As I mentioned in the lunch link roundup, increasing the minimum wage is all the rage in lefty precincts today. DC is considering a raise, and Democrats generally are smelling a winning issue. (For a deeper look, Arindrajit Dube had a long piece on it over the weekend.)

Conventional economists tend to despise minimum wage laws, because they’re a form of price control, and that gives The Market a sad. Setting a minimum price of labor, according to Econ 101, should increase unemployment, because some people won’t have a marginal product above the wage floor. But as Paul Krugman pointed out in his column this morning, the evidence just doesn’t support this conclusion:

Still, even if international competition isn’t an issue, can we really help workers simply by legislating a higher wage? Doesn’t that violate the law of supply and demand? Won’t the market gods smite us with their invisible hand? The answer is that we have a lot of evidence on what happens when you raise the minimum wage. And the evidence is overwhelmingly positive: hiking the minimum wage has little or no adverse effect on employment, while significantly increasing workers’ earnings.

OBJECTIVE
Reproduce everything in the minimum wage post from "As I mentioned" down to "over the weekend.)". Work from the minimum wage post alone.

Records locating words and elements:
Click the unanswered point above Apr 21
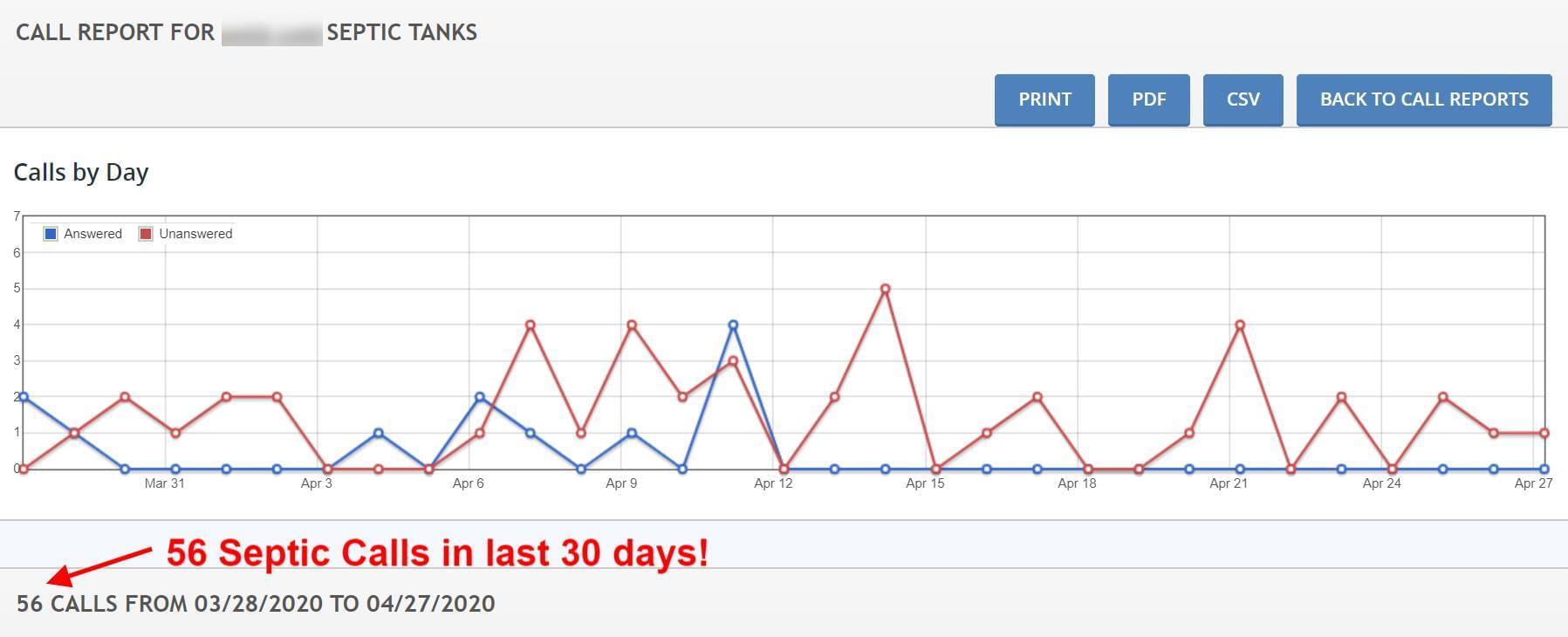The height and width of the screenshot is (637, 1568). pos(1239,325)
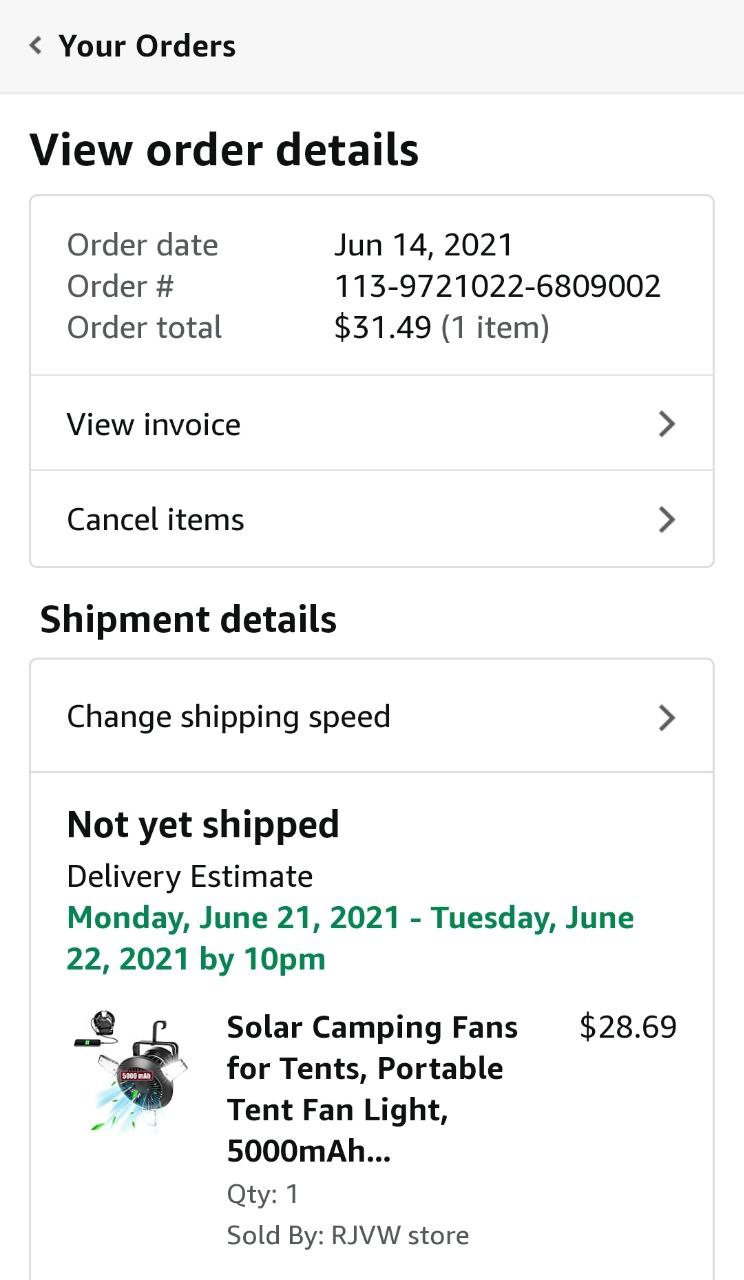Click the View invoice chevron arrow
744x1280 pixels.
point(667,424)
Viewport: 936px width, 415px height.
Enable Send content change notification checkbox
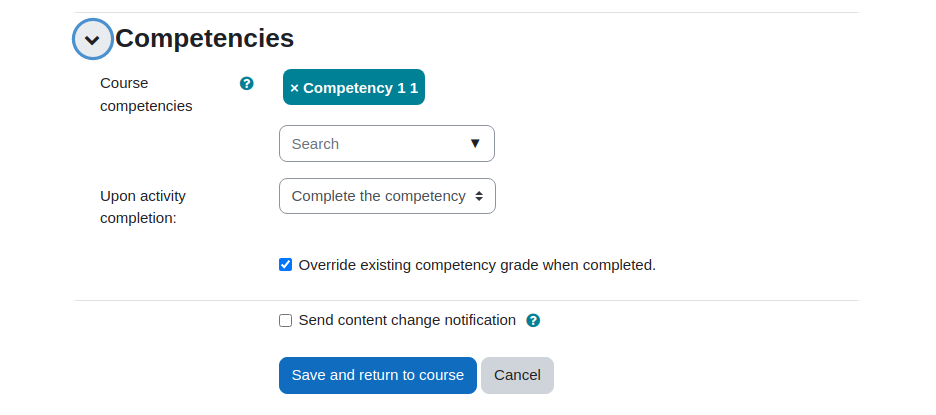(x=285, y=321)
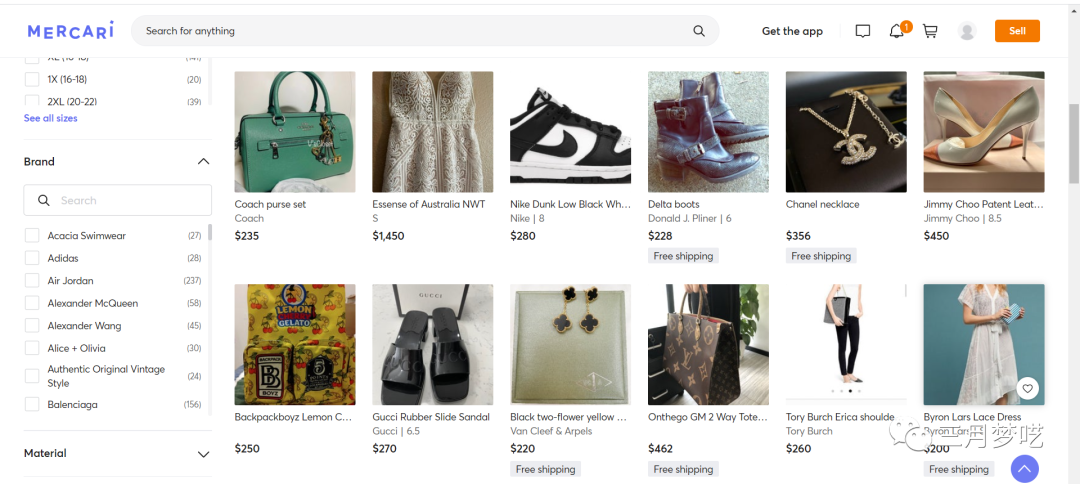
Task: Open the notifications bell
Action: pyautogui.click(x=896, y=31)
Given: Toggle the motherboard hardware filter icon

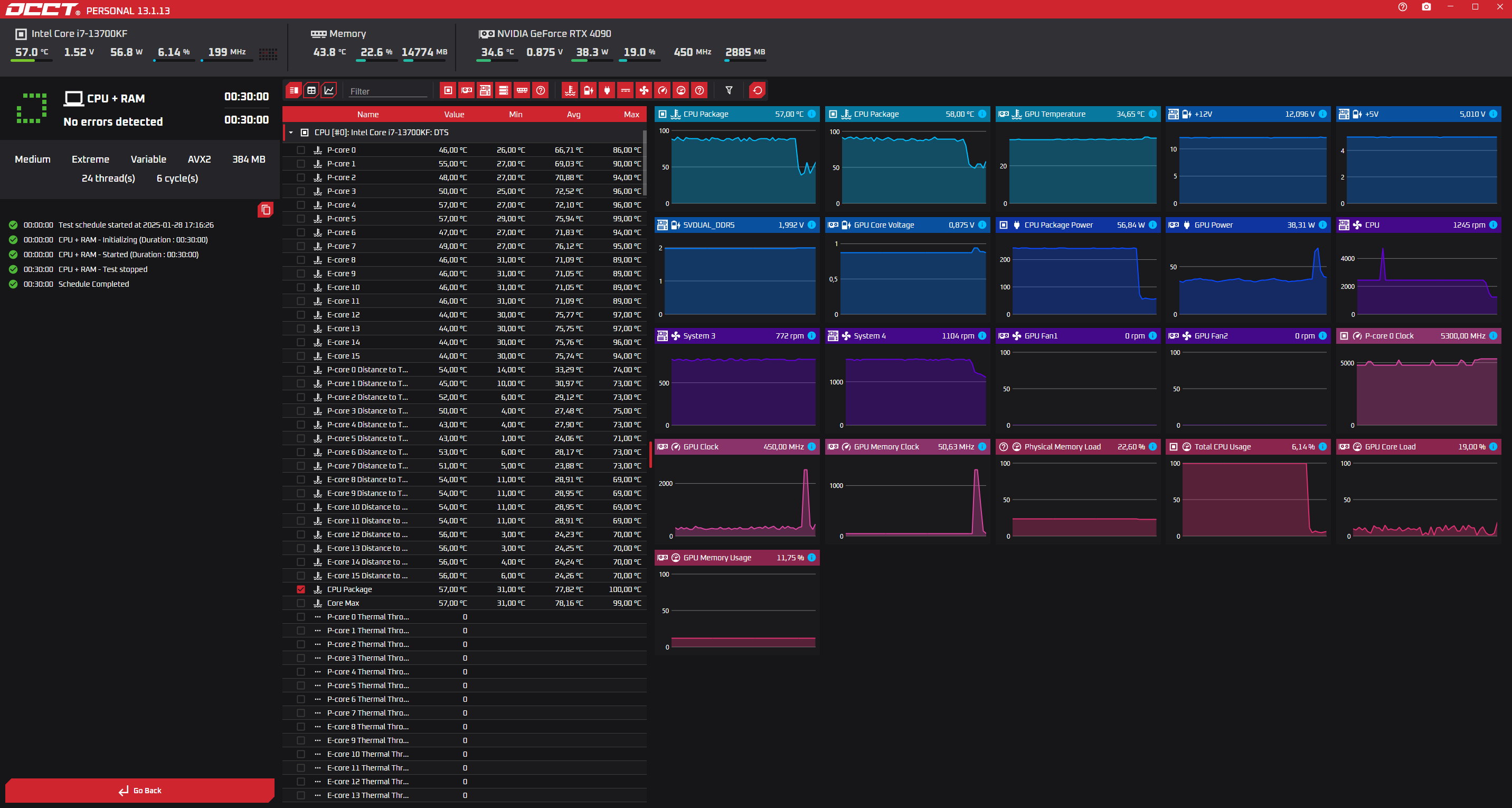Looking at the screenshot, I should click(485, 90).
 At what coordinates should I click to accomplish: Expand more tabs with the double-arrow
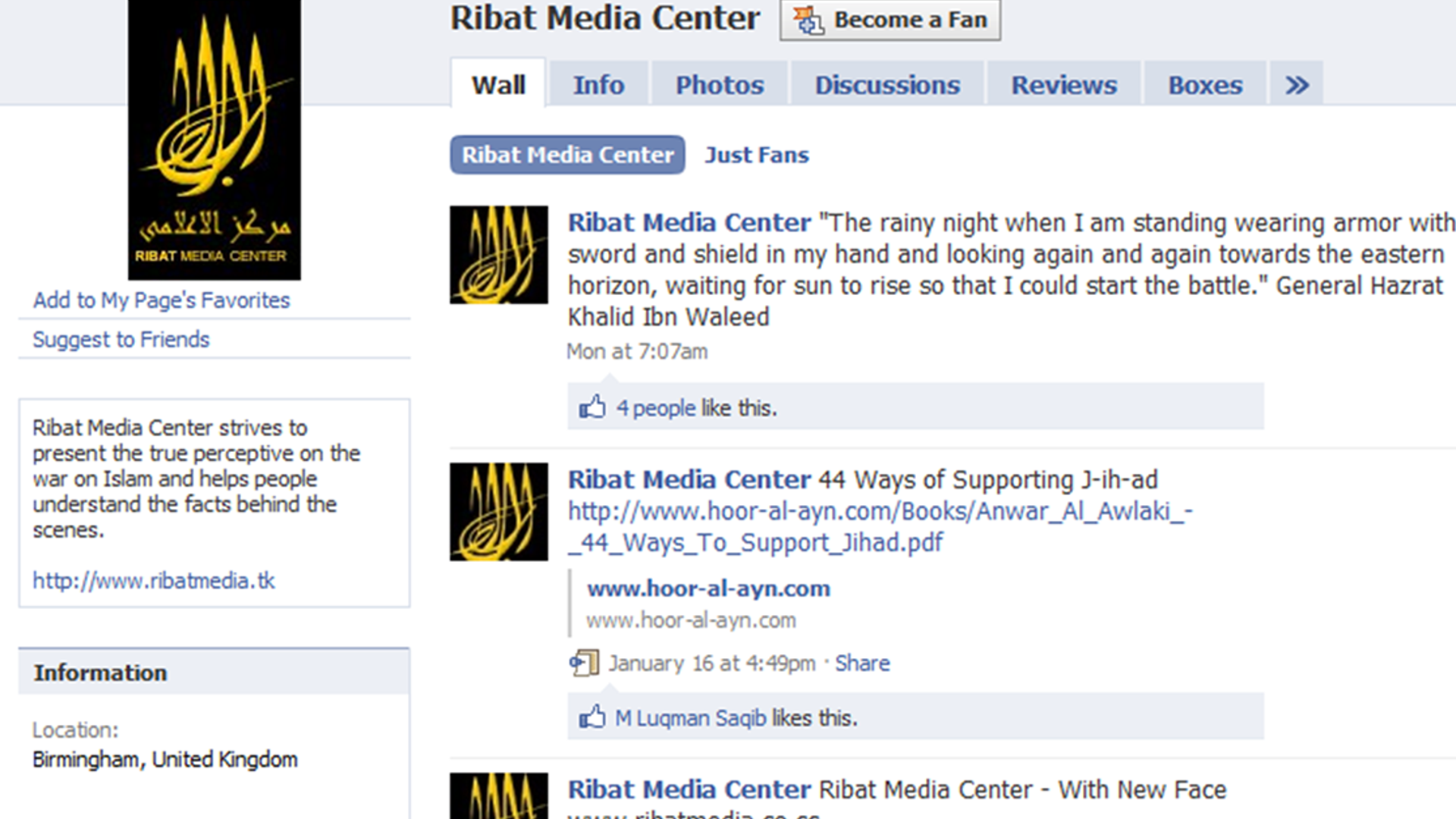[1297, 84]
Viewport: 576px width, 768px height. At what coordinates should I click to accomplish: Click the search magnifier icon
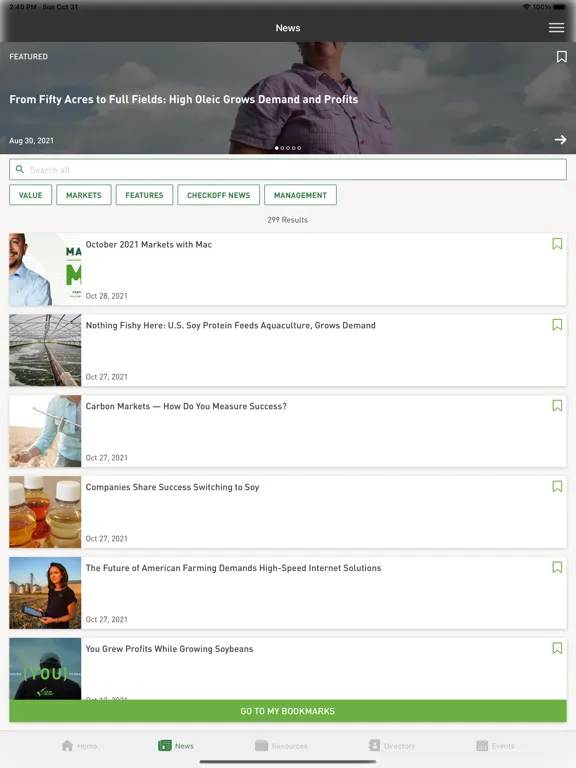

ANSWER TO THE TASK
As I mentioned in the lunch link roundup, increasing the minimum wage is all the rage in lefty precincts today. DC is considering a raise, and Democrats generally are smelling a winning issue. (For a deeper look, Arindrajit Dube had a long piece on it over the weekend.)